Analysts estimate 15% of searches are conducted this way.
"That produces a steady flow of natural traffic that's always there (for generic sites)," Jackson said.
It also produces the kind of highly targeted traffic that advertisers desire most. Advertisers typically pay per click, and the Web site owner gets a share.
"Pay per click is definitely driving the growing interest in this market," said Matthew Zook, founder of ZookNic, a domain name industry analysis company.
Other firms in the domain name field include GoDaddy Group and Australia-based Dark Blue Sea. (OOTC:DKBLY) Individuals who control thousands of domain names include Kevin Ham and Frank Schilling, both of whom reportedly have become multimillionaires as a result.
As with any gold rush, some observers say many of the primary veins have been mined.

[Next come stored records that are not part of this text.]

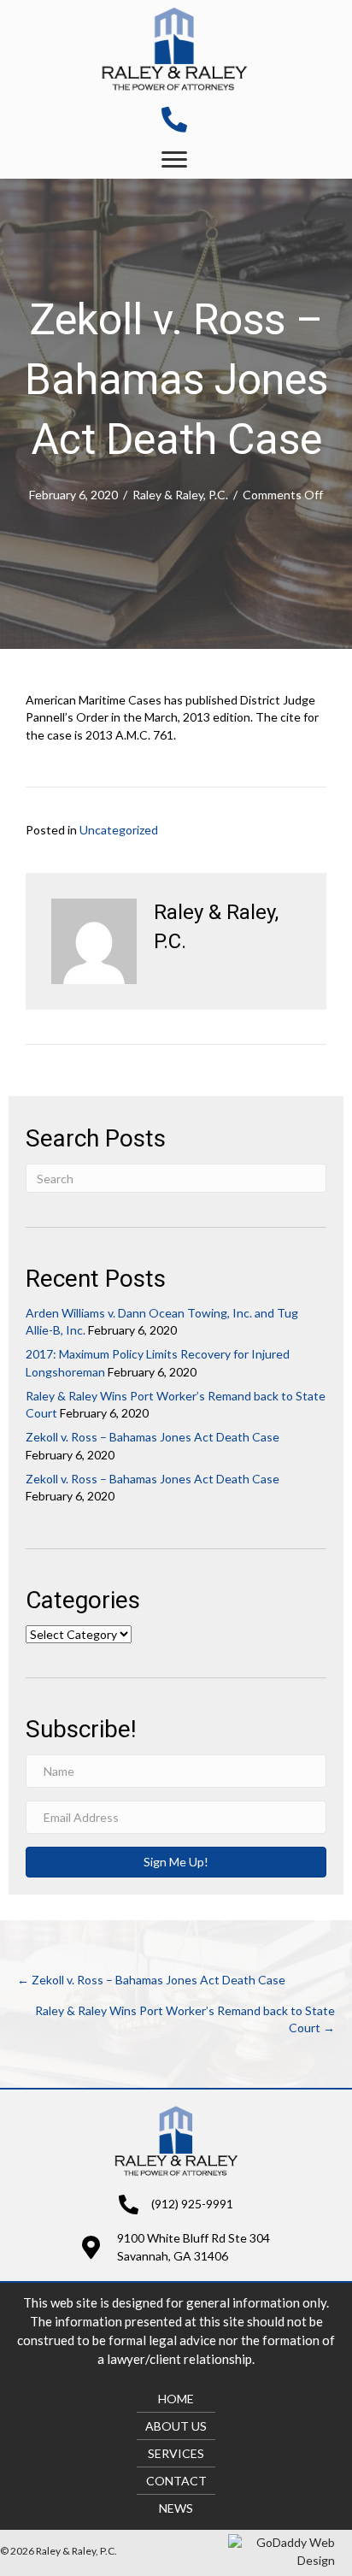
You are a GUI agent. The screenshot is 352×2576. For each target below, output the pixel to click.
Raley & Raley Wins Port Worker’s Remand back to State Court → (185, 2019)
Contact (176, 2480)
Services (176, 2453)
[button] (174, 160)
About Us (176, 2426)
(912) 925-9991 (192, 2203)
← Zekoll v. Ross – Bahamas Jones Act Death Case (151, 1979)
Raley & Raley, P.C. (180, 494)
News (176, 2508)
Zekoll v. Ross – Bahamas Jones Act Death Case (152, 1436)
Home (176, 2398)
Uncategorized (118, 829)
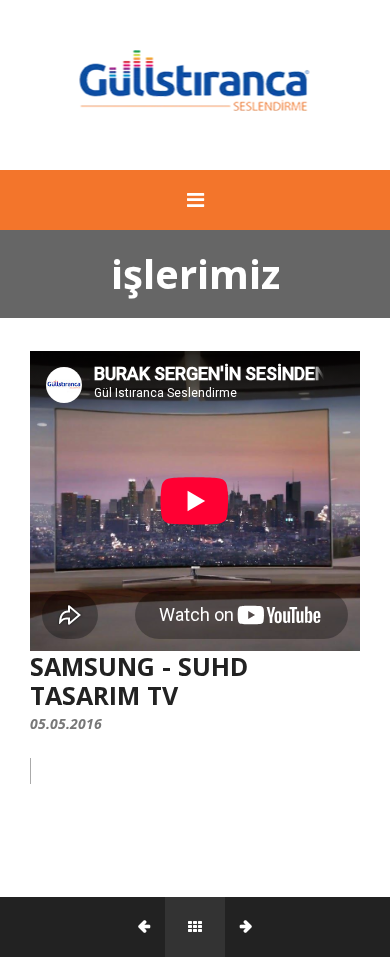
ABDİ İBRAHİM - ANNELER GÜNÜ (307, 927)
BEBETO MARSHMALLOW (82, 927)
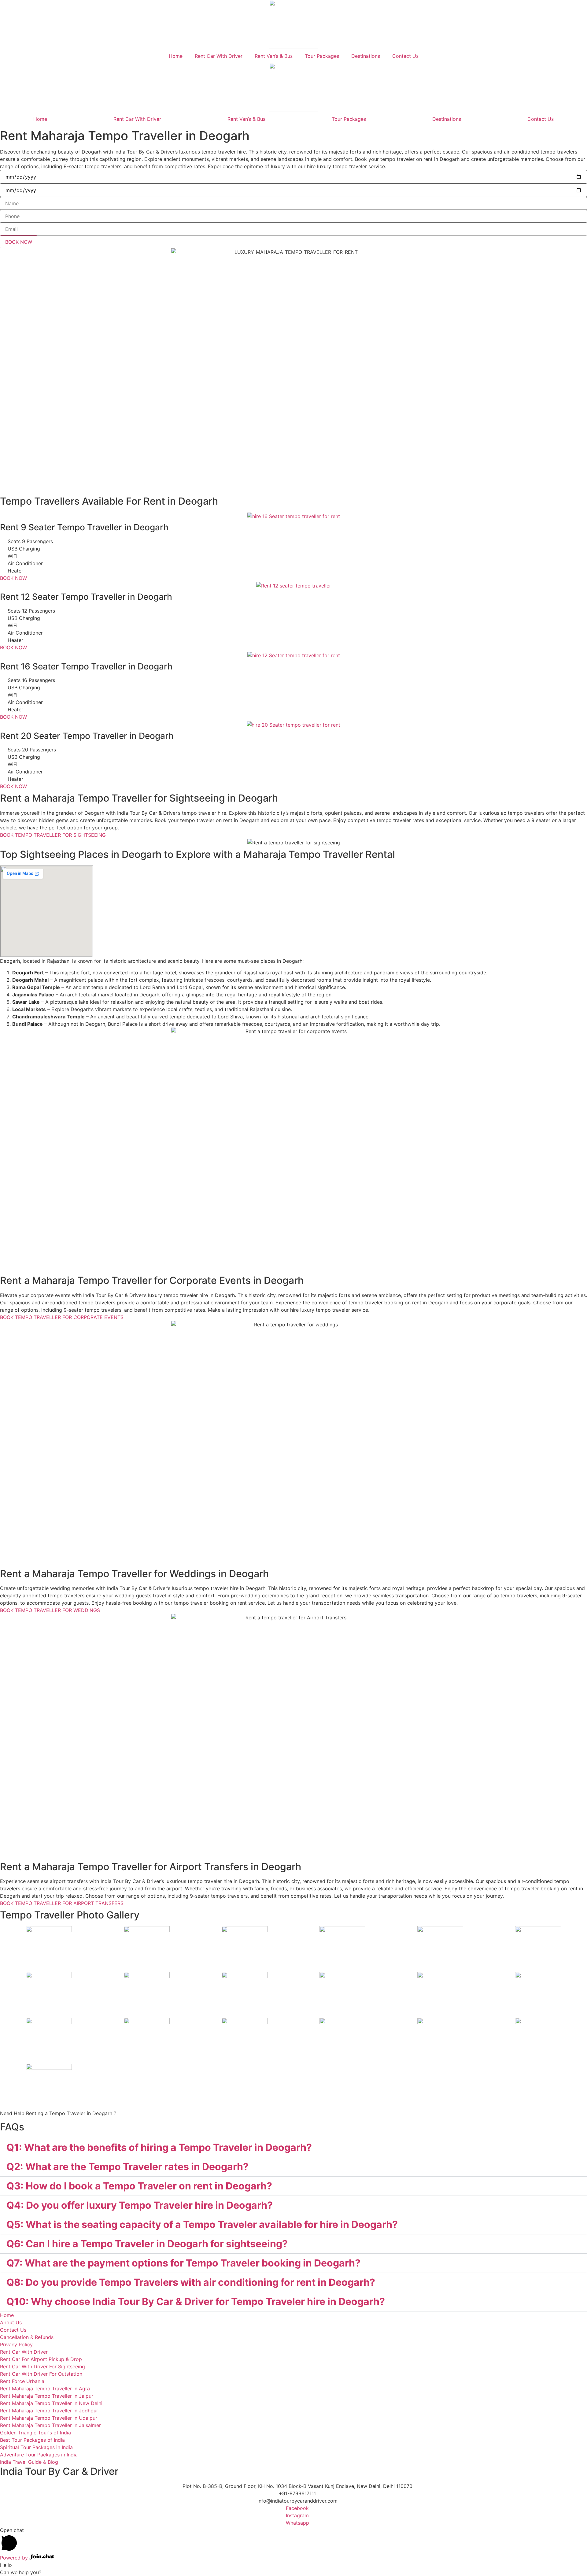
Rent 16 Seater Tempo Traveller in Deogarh (86, 666)
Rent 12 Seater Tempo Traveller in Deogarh (86, 596)
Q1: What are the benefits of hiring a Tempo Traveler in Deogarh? (159, 2147)
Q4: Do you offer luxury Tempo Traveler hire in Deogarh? (139, 2205)
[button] (293, 2147)
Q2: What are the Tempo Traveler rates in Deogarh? (127, 2167)
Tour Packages (322, 56)
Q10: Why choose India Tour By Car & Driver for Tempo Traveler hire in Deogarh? (195, 2301)
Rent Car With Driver (218, 56)
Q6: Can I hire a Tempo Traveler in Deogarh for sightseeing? (147, 2244)
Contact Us (405, 56)
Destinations (365, 56)
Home (176, 56)
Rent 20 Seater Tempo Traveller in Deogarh (87, 736)
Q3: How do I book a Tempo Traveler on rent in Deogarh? (139, 2186)
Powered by (14, 2558)
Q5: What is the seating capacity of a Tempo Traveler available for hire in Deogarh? (202, 2224)
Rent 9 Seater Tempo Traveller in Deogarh (84, 527)
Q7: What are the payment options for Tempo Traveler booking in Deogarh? (183, 2263)
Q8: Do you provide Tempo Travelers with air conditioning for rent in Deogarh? (190, 2282)
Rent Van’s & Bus (274, 56)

"A lot of people are losing money because they don't take time to learn the ins and outs of this business, and register crappy names," Jackson said. "You have to learn what domain names have value."
Others still see plenty of growth.
"We're in the early stage of much of this," said Jeff Kupietzky, executive vice president of Oversee.net. "We're still seeing new people (domain name speculators) come into this space."